When I refer to becoming a process driven thinker, this transcends your strategy. Now, we’re focusing on who the person is, not just what they do. We shift our attention to examine each individual’s internal wiring; their personal operating system, and how they think.

Beliefs precede experiences. Ask practically any manager who struggles to come up with the ‘perfect’ coaching question; the one they hope causes a breakthrough. In order to more intuitively craft better questions, it begins with how you think.

Coach the How, Not the What

When you coach, you don’t coach the result. You coach the person, you coach the process and you coach the how. Unfortunately, because most managers are conditioned to generate results, hit their numbers and achieve business objectives, it’s this line of thinking that, in turn, kicks out result driven questions.

When you change your thinking to be more process focused, it changes the questions you ask.

Are you a result driven thinker? Let’s check. If you are, these are the questions that managers would typically ask their sales team.

  • What are your numbers?
  • How many calls did you make today?
  • How many appointments do you have this week?
  • What’s currently in your pipeline?
  • Is your forecast accurate?
  • What’s the current status on the big deal you were working on?
  • Are you going to make your quota?
  • Did you try…… (calling the decision maker, dropping price, qualifying better, delivering your value proposition, calling the help desk, and so on.)

Now, are the answers to these questions important? Of course they are! However, if you’re only focused on asking result driven questions, then you’re only having half of a conversation. Managers continually miss the area where their coaching can have the greatest impact on changing behavior and creating better solutions. That is, focusing on the how, the process and most important, the message your salespeople deliver to your prospects and customers.

What’s the How?

So, what could it sound like if you were to become more of a process driven thinker compared to someone who is strictly a result driven thinker? If you are someone who is more of a process driven thinker, you would ask the following types of questions.

  • Walk me through the conversation you recently had with that customer?
  • How did you respond when the customer said that pricing was an issue?
  • How have you handled a similar situation before?
  • What steps can you take to resolve this?
  • What will your message sound like the next time you run into a situation like this?
  • What do you need to know about every prospect and customer you work with?
  • What questions do you typically ask that give you the information you need when qualifying an opportunity?
  • If I wasn’t here, in your opinion, how would you move forward here?

Listen for the How

Think about these two sets of questions. Are you focused solely on the result or are you also mindful of the process? And you don’t coach the result, you coach the process, remember?

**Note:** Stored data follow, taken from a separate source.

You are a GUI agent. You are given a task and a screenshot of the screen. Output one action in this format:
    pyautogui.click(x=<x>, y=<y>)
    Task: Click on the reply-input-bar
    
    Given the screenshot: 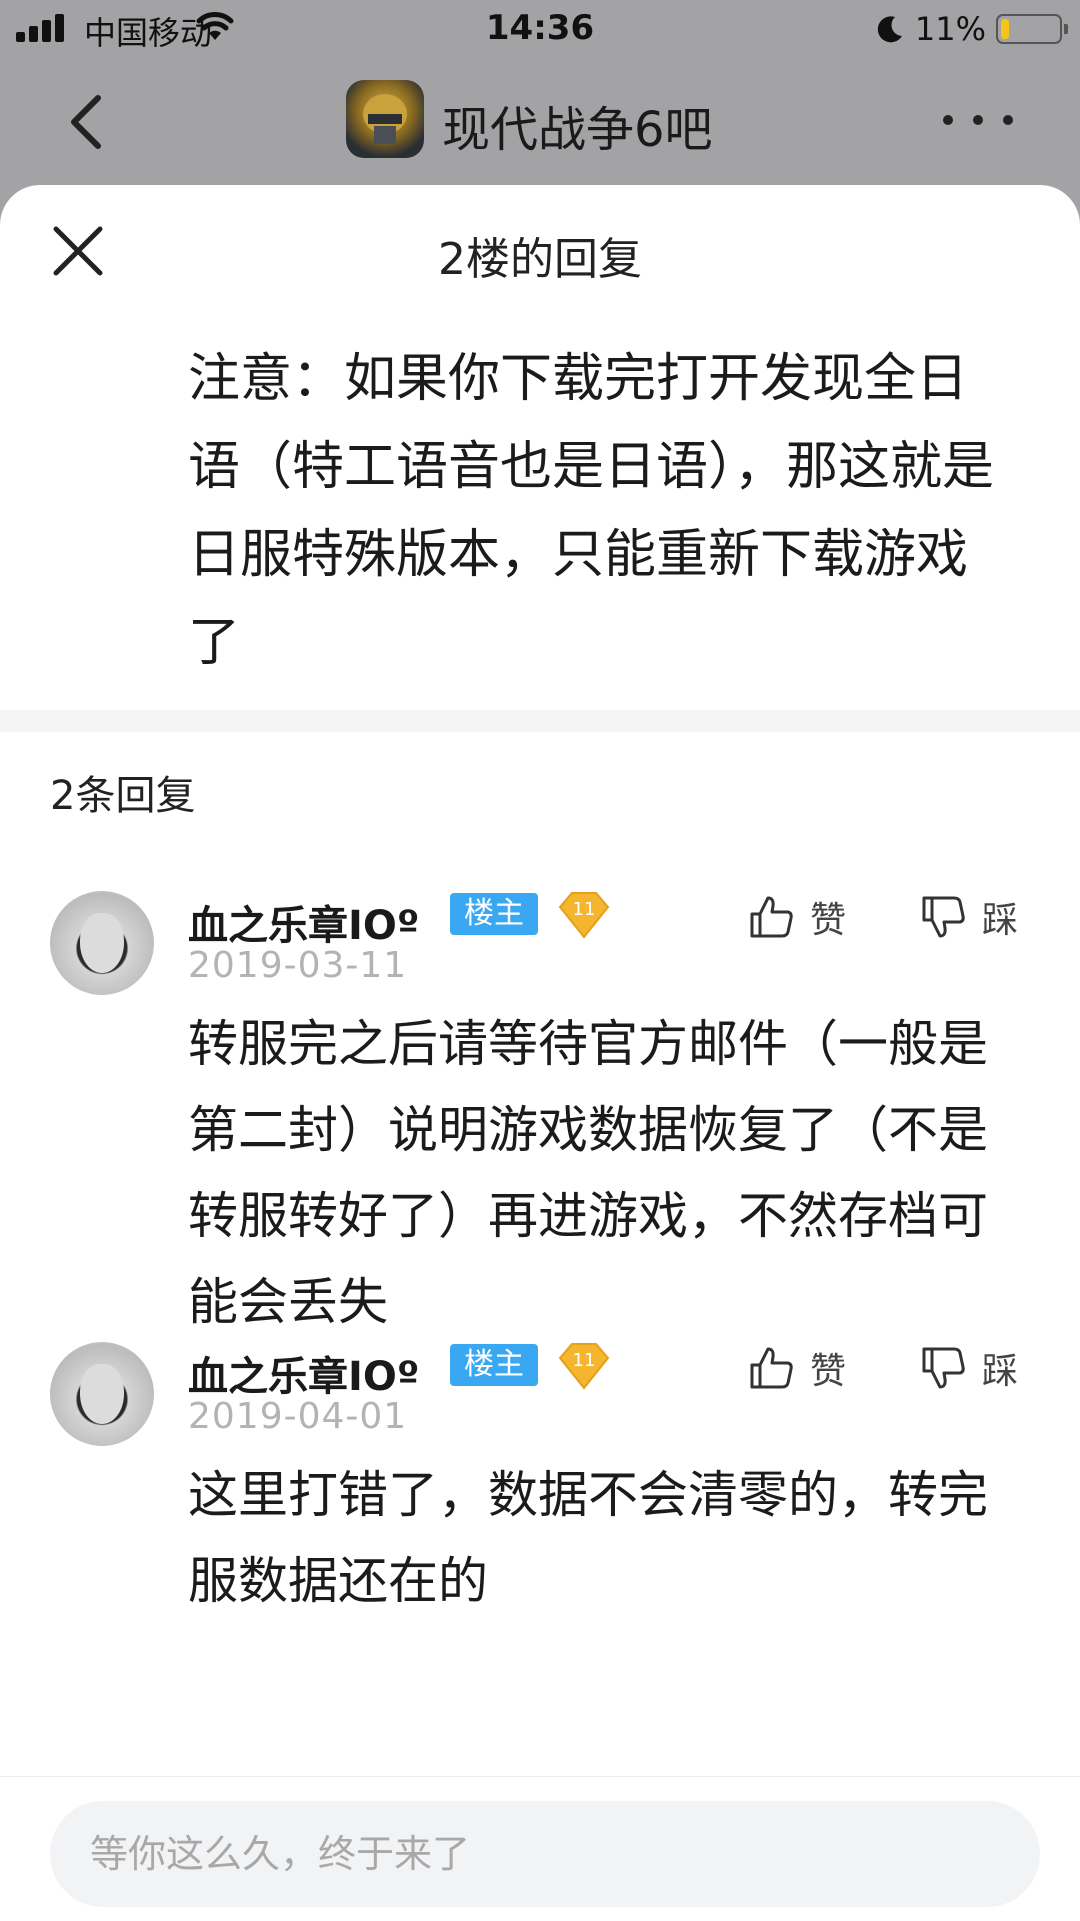 What is the action you would take?
    pyautogui.click(x=540, y=1848)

Before you start freaking out, I didn’t say that you have to abandon your result driven mindset. I’m suggesting how essential it is to balance this out and become more of a process or “How” driven thinker. That’s the internal shift. Once you shift your thinking around this, you’ll notice how much easier it is to focus on the conversation and what you’re hearing, rather than pushing for your desired outcome, trying to solve the problem or offer a solution you feel would work best. You’ll also find that the right questions to ask will show up naturally, rather than pushing to find them.

Consider your A, B and C players. It’s not what they do that places them in a certain rank but how they go about doing it.

This applies to every sales leader as well as every world class athlete. Whether you’re playing a sport or running a race; you are mindful of winning but it’s your form that gets you there.